En effet, cet effondrement n’arrivera vraisemblablement pas partout en même temps. Voilà un certain intérêt de la présentation qui nous incite à voir la situation en Amérique du Nord dans ces termes.

 

NOTE:

Après publication de cet article, j’ai contacté plusieurs experts dans le domaine pour solliciter des commentaires sur la situation, Deux m’ont répondu, avec les réflexions suivantes.

Je suis 100% d’accord pour le pétrole conventionnel. Mais il semble y avoir pas mal de pétrole non-conventionnel… donc malheureusement pas de pénurie en vue.

Je déplore que nous ne fassions pas face à une décroissance de la disponibilité physique du pétrole… les techniques de production semblent innover sans cesse pour rendre le pétrole disponible à prix relativement abordable. J’ai conscience que les taux d’intérêt très bas expliquent aussi la bulle de production… elle pourrait éclater et faire exploser les prix… mais ce serait plus une bulle financière qu’une fin du pétrole.

DONNÉES FOURNIES:
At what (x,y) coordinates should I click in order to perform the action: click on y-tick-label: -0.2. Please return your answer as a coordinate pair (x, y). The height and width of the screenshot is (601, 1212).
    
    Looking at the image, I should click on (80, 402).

D'APRÈS LES INFORMATIONS:
1. Résumez l'extrait sur le pétrole en deux phrases.
2. Reprenez l'extrait sur le pétrole à la suite de sa dernière phrase.

RÉPONSES PAR POINT:
1. L'effondrement n'arrivera sans doute pas partout en même temps, ce qui invite à considérer la situation en Amérique du Nord sous cet angle. Deux experts consultés après la publication estiment qu'aucune pénurie n'est en vue grâce au pétrole non conventionnel et à l'innovation constante des techniques de production, une éventuelle flambée des prix relevant plutôt d'une bulle financière liée aux taux d'intérêt très bas que d'une fin du pétrole.

2.
Les réserves d’hydrocarbures sont trop grandes à l’échelle de planification de nos sociétés (complètement myope comme vous le savez) pour qu’on ait à se préoccuper de moins de pétrole. Si ça arrive, on ne sera pas prêt… ça sera une crise économique grave, mais pas catastrophique. En fait, ce serait sans doute la meilleure manière d’agir dans un contexte où l’inertie de l’action climatique est quasi-totale.

 ….

Débordé ces jours-ci avec divers projets liés à l’énergie et aux changements climatiques (pas que mes travaux semblent avoir un impact réel sur les émissions).

J’avoue que je vois d’un assez bon oeil l’explosion des prix du pétrole. On a vu, avec le pétrole de schiste américain, un surplus de pétrole sur les marchés internationaux depuis quelques années, ce qui contribue à maintenir les prix bas.  Il est vrai que les réserves de pétrole conventionnel chutent, mais les réserves de pétrole non-conventionnel sont importantes et, surtout pour le pétrole de schiste, il est possible de répondre assez rapidement aux changements de prix.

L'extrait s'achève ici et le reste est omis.